• PROBLEM STATEMENT:
The entries need to be copied exactly as they stand, images left out.

(Stored records)
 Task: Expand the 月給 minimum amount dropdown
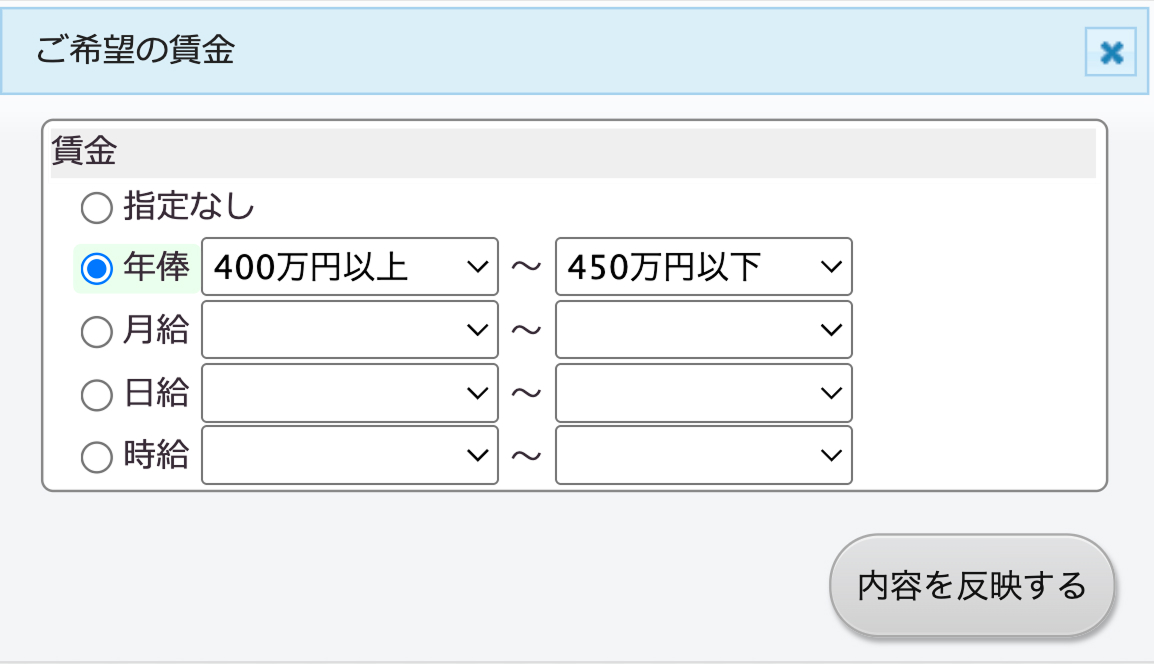349,330
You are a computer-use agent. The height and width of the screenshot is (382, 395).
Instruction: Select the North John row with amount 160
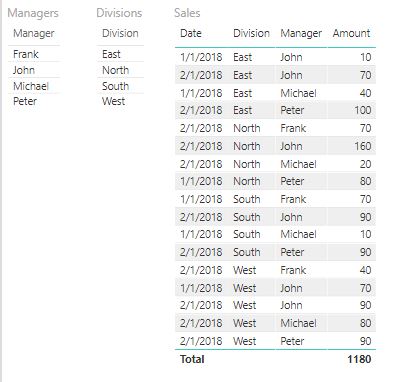(x=275, y=146)
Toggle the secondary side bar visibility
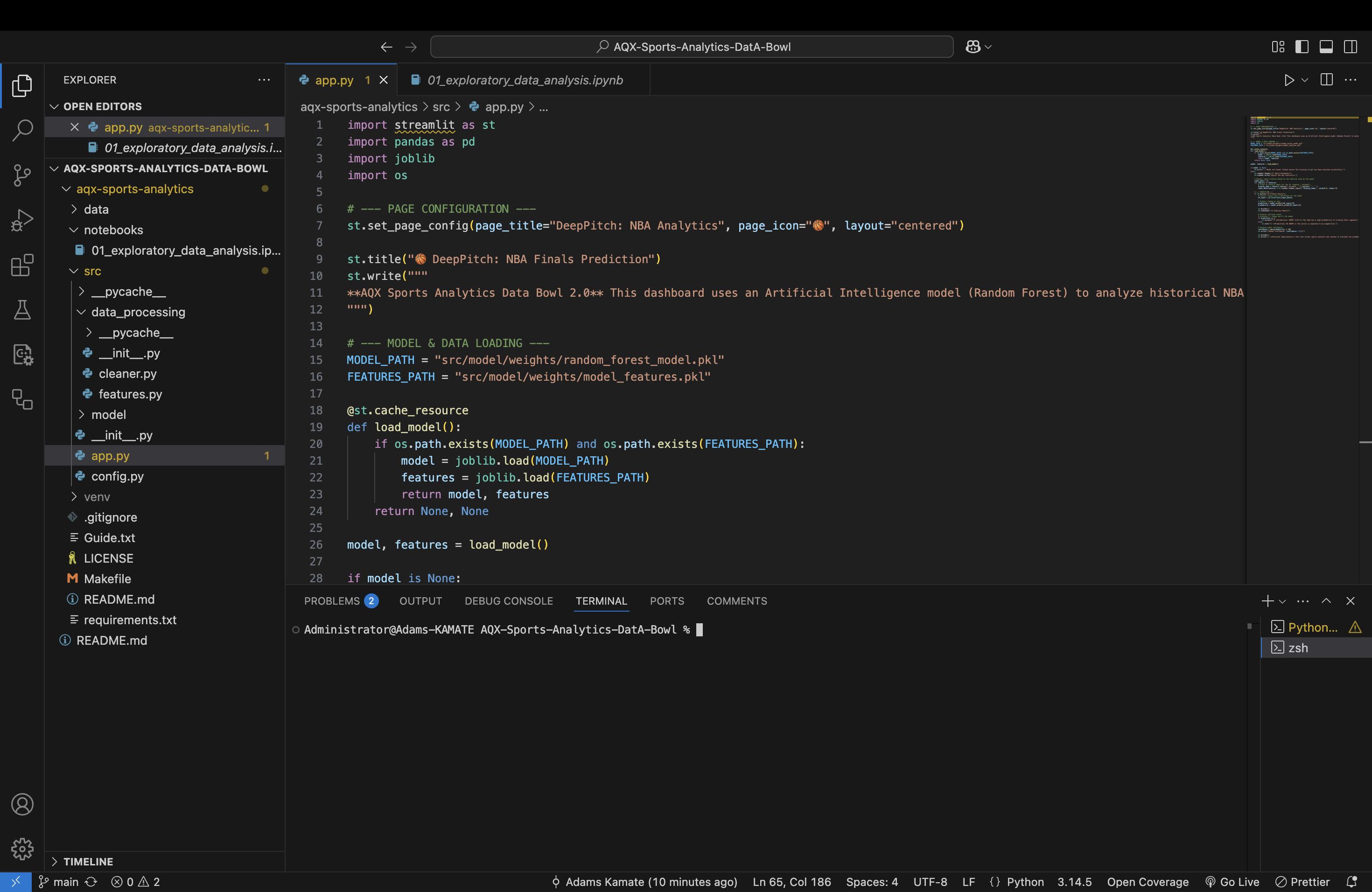Screen dimensions: 1372x892 1350,47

• EXERCISE ANSWER:
 Task: Expand the 月給 minimum amount dropdown
349,330
You are a computer-use agent. The height and width of the screenshot is (382, 395).
Instruction: Select the North John row with amount 160
(x=275, y=146)
Toggle the secondary side bar visibility
Screen dimensions: 1372x892 1350,47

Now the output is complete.